A federal court of appeals court affirmed a jury verdict for employees of Tyson Food meat-processing plant workers for failing to pay the employees for pre- and post-production line activities under the Fair Labor Standards Act (“FLSA”). A jury found in favor of the employees and awarded them over $5M. Tyson appealed and the Court of Appeals (“COA”) agreed with the jury’s verdict in favor of the workers.
In the case, the employees were current and former “gang time” employees and the COA found that Tyson paid the employees as follows:
To calculate the employees’ compensable working time, Tyson measures “gang time”–when the employees are at their working stations and the production line is moving. The employees claim Tyson failed to provide FLSA overtime compensation for donning (putting on) personal protective equipment (PPE) and clothing before production and again after lunch, and for doffing (taking off) PPE and clothing before lunch and again after production. The PPE and clothing worn by individual employees vary depending on their role in the process. Tyson classifies items of PPE and clothing as either “unique” or “non-unique” to the meat-processing industry…. The employees also seek compensation for transporting the items from lockers to the production floor.

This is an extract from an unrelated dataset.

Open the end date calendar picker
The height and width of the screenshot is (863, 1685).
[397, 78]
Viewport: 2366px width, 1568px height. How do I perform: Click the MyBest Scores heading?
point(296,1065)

In addition to “gang time,” Tyson adds “K-code” time to each employee’s paycheck. Before 2007, Tyson paid four minutes of K-code time per day to each [employee in a department where knives were used] in order to compensate for the donning and doffing of unique items. From [February] 2007 to [June] 2010, Tyson added [several minutes] per day for pre-and post-shift walking time required of the employee…. Tyson does not record the actual time that employees perform any of these tasks.
The question of the case was whether the employees were entitled to pay for donning, doffing, and walking time and if so, how much did Tyson owe the workers? Under the FLSA, “activities performed either before or after the regular work shift, on or off the production line are compensable … if those activities are an integral and indispensable part of the principal activities ….” Here, the donning, doffing and walking times were compensable time under the FLSA and the jury found that Tyson’s “gang time” and “K-code” pay was not enough to cover the meat processing plant’s workers for putting on and taking off their protective equipment and for walking time.
Bottom-line: Workers in meat-processing are entitled to payment for time spent donning, doffing, and walking.